4.c.1Toxins that are strongly associated with childhood diabetes and to which many young children are extraordinarily exposed, via a modifiable pathway:

 

We should consider the findings of a 2017 U.S. study:  the incidence of type 1 diabetes has increased among children by 1.9% per year between 2001 and 2015, during which years the disease has decreased among adults.216  Of further interest, three studies have reported that “the most rapid increase” of type 1 diabetes has taken place in the 0-4 age group.217  So it is crucial to consider toxins to which very young children, but not adults, have been increasingly exposed.

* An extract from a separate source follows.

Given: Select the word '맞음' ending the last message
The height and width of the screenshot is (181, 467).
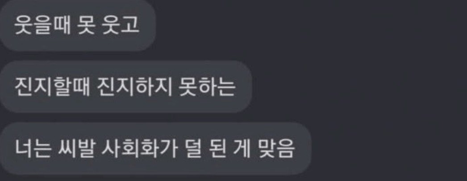Looking at the screenshot, I should tap(276, 148).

The above should direct attention toward PCBs and dioxins, since very young children are the part of the population with by far the greatest exposures to those toxins we should bear in mind the exceptionally high concentrations of PCBs and dioxins in typical human milk1 and also the finding in a Dutch study that the daily toxic-equivalency intake of PCBs and dioxins per kilogram of body weight is 50 times higher in breast-fed infants than in adults.220  Results concerning dioxins, compatible with the above, were stated in U.S. and German studies.218,219  It appears that PCBs and dioxins received via breastfeeding are a perfect fit when looking for environmental toxins that

  a) are closely linked with diabetes (Appendix A),

  b) are especially heavily ingested by very young children and much less so by adults, and

  c) have been ingested by infants in greatly increasing amounts in recent decades, in line with increases that have taken place in diabetes and other diseases in children. (In www.breastfeeding-questions.info, see Figure 2 left re increasing exposures in U.S. and refs. no. 142, and 159 re Europe.)

 

Aside from PCBs and dioxins in human milk, It would be surprising if any other recognized possible causes of diabetes could be named that qualify regarding any two of the above important considerations, not to mention all three.

  

4.c.2:  No other suggested risk factors for childhood diabetes are considered to be as strong:

 

The link between type 1 diabetes and toxins including PCBs and dioxins should be seen in light of what has been said about other risk factors for this disease.  Substantial searches in both PubMed and Google Scholar for “strong risk factors for type 1 diabetes” bring up no study in which the term “strong” or an equivalent descriptor is used in relation to a non-genetic risk factor for type 1 diabetes.  So the authoritative statement of “striking dose-response”  relationship between diabetes and toxins including PCBs and dioxins185 seems to set those toxins well above the rest of the group of suggested risk factors for this disease.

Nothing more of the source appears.